And from user end point, it is even simple; there is but one thing to know. To use, say, new Jackson-guava-module (available from FasterXML GitHub repository; provides support for reading/writing Guava data types), you will do:

  ObjectMapper mapper = new ObjectMapper();
  mapper.registerModule(new GuavaModule());

that is, add a one-line call to let module register whatever it wants to offer, via interfaces that ObjectMapper provides it.

From above description, definition of a Jackson module is quite simple: it is piece of code that defines one class that implements org.codehaus.jackson.map.Module, and which registers all functionality offered by the module.

3.1. Module interface: not just for extensions -- use for your own app too!

One thing worth noting is that while Module interface is really designed to allow writing of reusable third-party extensions, it actually works pretty well just for encapsulating ObjectMapper configuration and extensions that are only used by a single application, or company-wide (but not published externally). So it is a good idea to use modules, for example, when registering custom serializers and deserializers; there is no overhead and this helps in encapsulating configurability and customization in one place.

4. Modular extension points: Serializers, Deserializers

Beyond having a simple registration mechanism for extensions (which I will from here on simply refer as "modules"), the obvious problem with extensibility has been that it has been limited to application developer being able to override custom behavior, either by setting an explicit handler, or by sub-classing and replacing existing components (like SerializerFactory). True extensibility requires that it must be possible for multiple modules to add handlers without overriding each other's changes (unless they happen to truly conflict like trying to define handler for same data type); ability for modules to peacefully co-exist, co-operate without explicitly having to plan for it.

The first obvious thing was to add mechanisms for adding custom serializers and deserializers without having to replace default SerializerFactory and DeserializerFactory instances. This was done by adding new interfaces org.codehaus.jackson.map.Serializers and org.codehaus.jackson.map.Deserializers (and matching basic implementations), which just define a way for a module to provide serializers and deserializers for specific data types. These can then be registered with SerializerFactory.withAdditionalSerializers(Serializers) and DeserializerFactory.withAdditionalDeserializers(Deserializers); which is exactly what ObjectMapper exposes via SetupContext.setupModule() method.

These simple extension points alone cover much of what most module need to do: to provide specific handlers for third party libraries. And when using org.codehaus.jackson.map.module.SimpleModule (default implementation of Module), addition of these handlers is a one-line operation.

*Direction A*
Write out the part of the Jackson passage starting at "One thing worth" and ending at "in one place.", word for word.
The Jackson passage and the records come from unrelated sources.

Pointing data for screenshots

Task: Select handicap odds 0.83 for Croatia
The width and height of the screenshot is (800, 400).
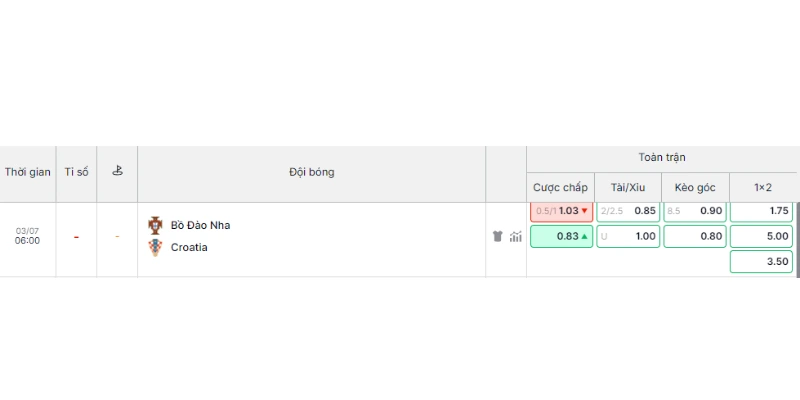Action: coord(561,236)
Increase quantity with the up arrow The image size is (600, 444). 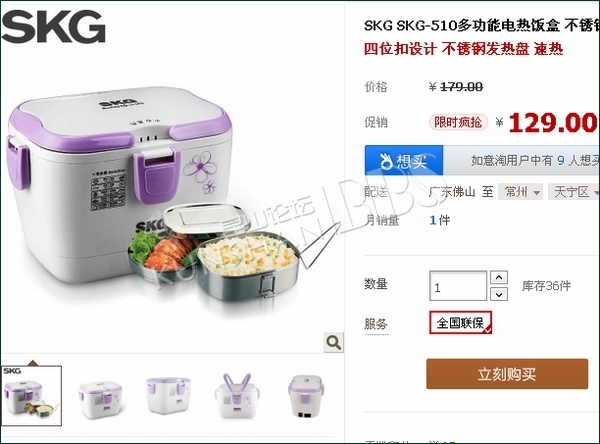[499, 277]
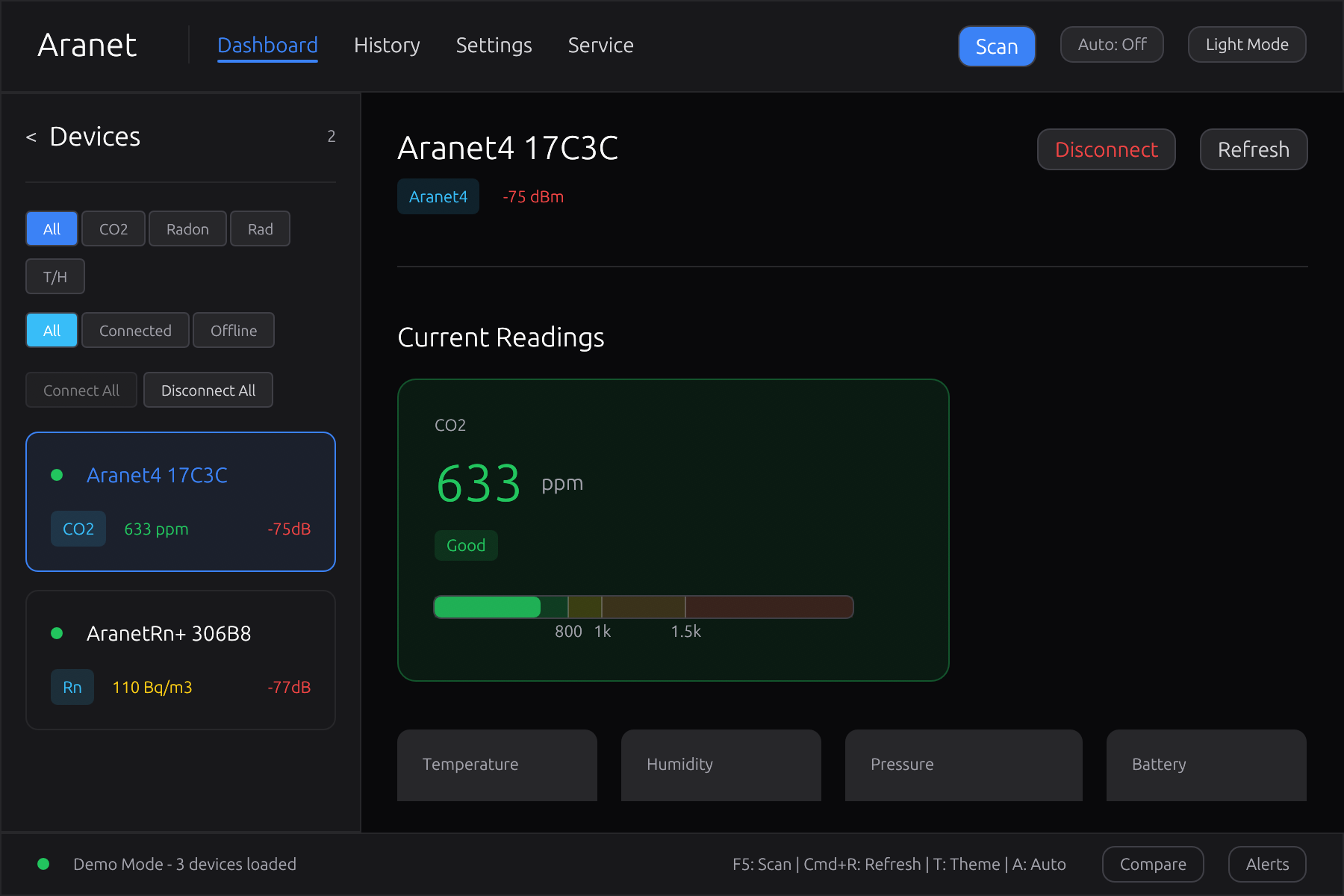Switch to Light Mode
Viewport: 1344px width, 896px height.
(x=1246, y=44)
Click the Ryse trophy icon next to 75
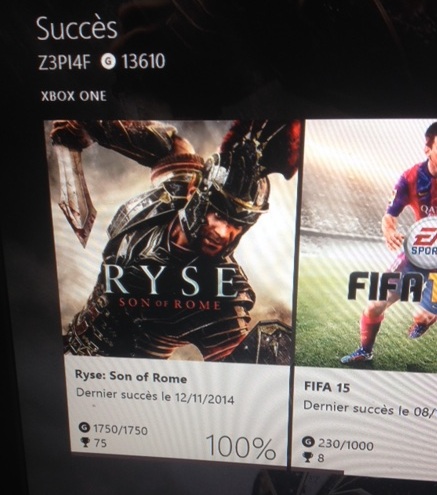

*Direction B*
Extract the lines of the records starting at the first line and ending at the line that contains "Action: coord(561,236)", repeating them word for word and leaving out the pictures.

*Correct answer A*
One thing worth noting is that while Module interface is really designed to allow writing of reusable third-party extensions, it actually works pretty well just for encapsulating ObjectMapper configuration and extensions that are only used by a single application, or company-wide (but not published externally). So it is a good idea to use modules, for example, when registering custom serializers and deserializers; there is no overhead and this helps in encapsulating configurability and customization in one place.

*Correct answer B*
Task: Select handicap odds 0.83 for Croatia
The width and height of the screenshot is (800, 400).
Action: coord(561,236)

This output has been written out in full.